WordPress, PHP, JavaScript, jQuery


YEAR

2021


EXTERNAL URL

N/A


Daniel Fish’s Oklahoma! stripped away everything audiences expected from the most canonical musical in American theater — and the website had to match that energy. A tour-first WordPress build for a production that played Circle in the Square in the round, won the Tony for Best Revival, and made history with Ali Stroker’s groundbreaking win.

I led the build at Situation Interactive. Circle in the Square was also the venue for American Buffalo — two unconventional productions in the same intimate space.


Background

Chili at intermission, fluorescent lighting, and a Rodgers & Hammerstein classic reimagined as something genuinely unsettling.

Daniel Fish’s Oklahoma! defied every expectation of what a Broadway revival should look like. Staged in the round at Circle in the Square Theatre — the same intimate thrust space where I later built the site for American Buffalo — the production featured a stripped-down, seven-piece country-western band performing Daniel Kluger’s new orchestrations. The audience sat at tables. There was chili and cornbread at intermission. Fluorescent lights stayed on. The show reframed one of the most-produced musicals in history as something dark, contemporary, and deliberately uncomfortable.
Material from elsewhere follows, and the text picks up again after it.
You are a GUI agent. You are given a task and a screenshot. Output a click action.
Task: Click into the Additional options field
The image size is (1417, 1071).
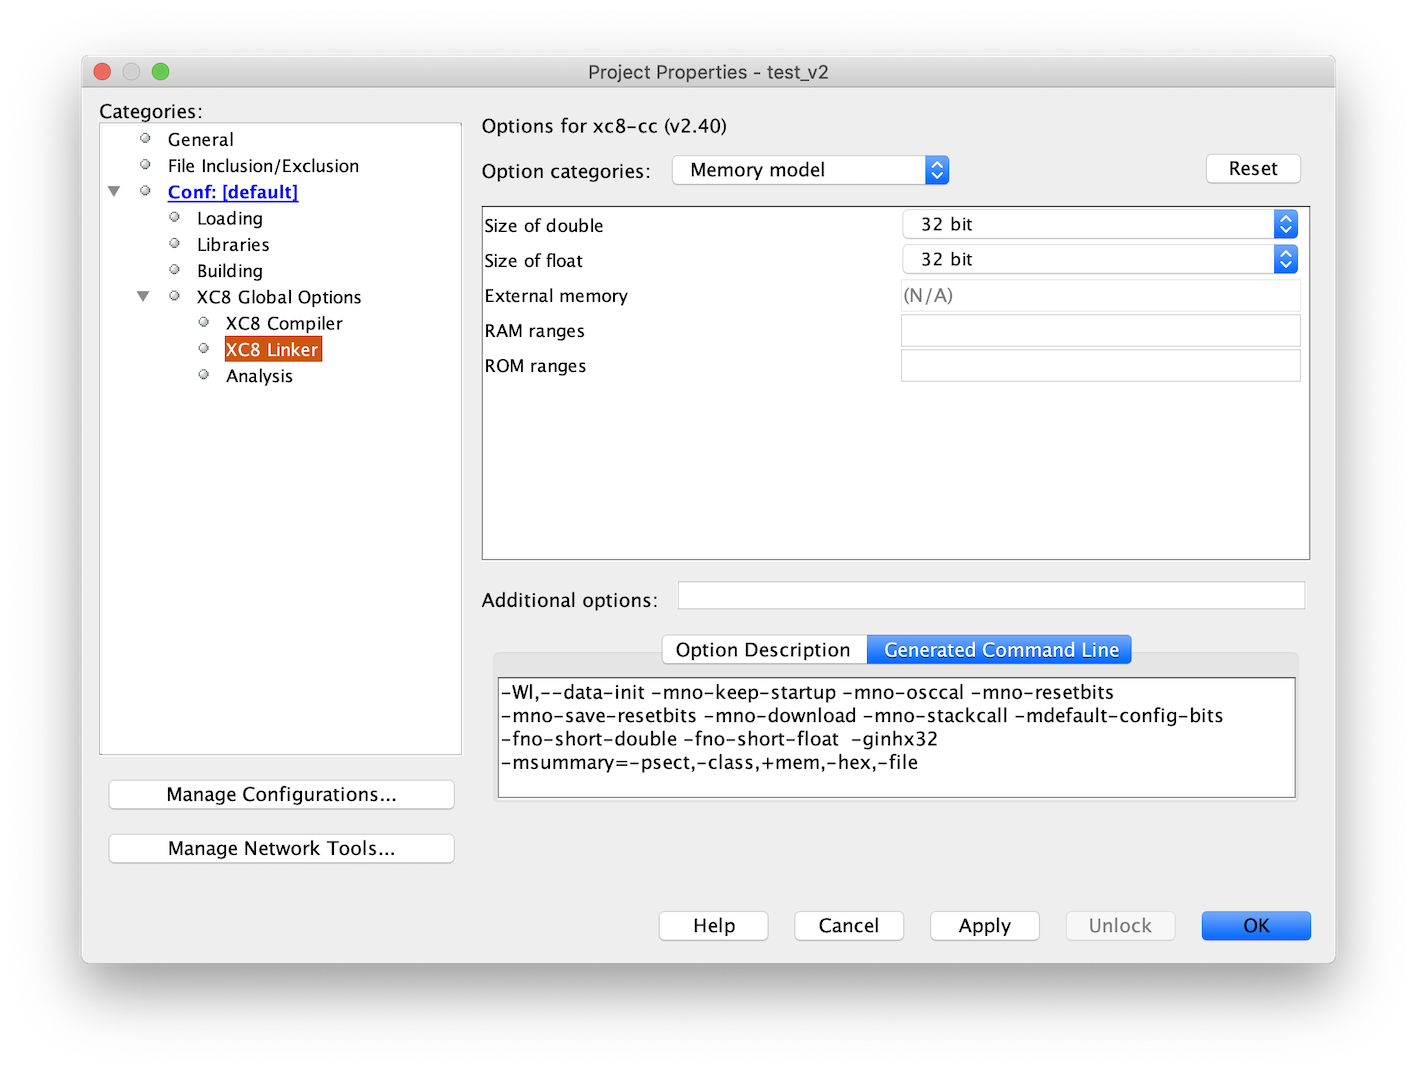tap(990, 596)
After premiering at Bard College’s Fisher Center and playing a sold-out run at St. Ann’s Warehouse in Brooklyn, it transferred to Broadway on April 7, 2019, winning the Tony for Best Revival. Ali Stroker became the first performer who uses a wheelchair to win a Tony Award, taking Best Featured Actress for her Ado Annie — a moment that resonated far beyond the theater world. The original cast — Damon Daunno, Rebecca Naomi Jones, Patrick Vaill, Mary Testa, James Davis — delivered 328 performances grossing over $22.8 million before closing on January 19, 2020.

The national tour was originally slated for fall 2020 but was delayed by the pandemic. When it finally launched in November 2021 at the Orpheum Theatre in Minneapolis, I led development on the refreshed platform at Situation Interactive.


Implementation

A tour-first platform built to sell tickets across 25+ cities while honoring one of Broadway’s most distinctive visual identities.

The WordPress build was tour-first from the ground up. The ticketing calendar rendered performance schedules across 25+ cities with date browsing, availability states, and deep links into regional ticketing providers. The tour system managed city-by-city scheduling, venue details, on-sale dates, and local ticket links for stops spanning Minneapolis, Chicago, Los Angeles, San Francisco, Dallas, Washington D.C., Nashville, Oklahoma City, and beyond — all maintainable through the CMS by the marketing team. Cast profiles supported the touring company led by Sasha Hutchings as Laurey and Sean Grandillo as Curly, with field groups designed for cast rotations as performers cycled through the run.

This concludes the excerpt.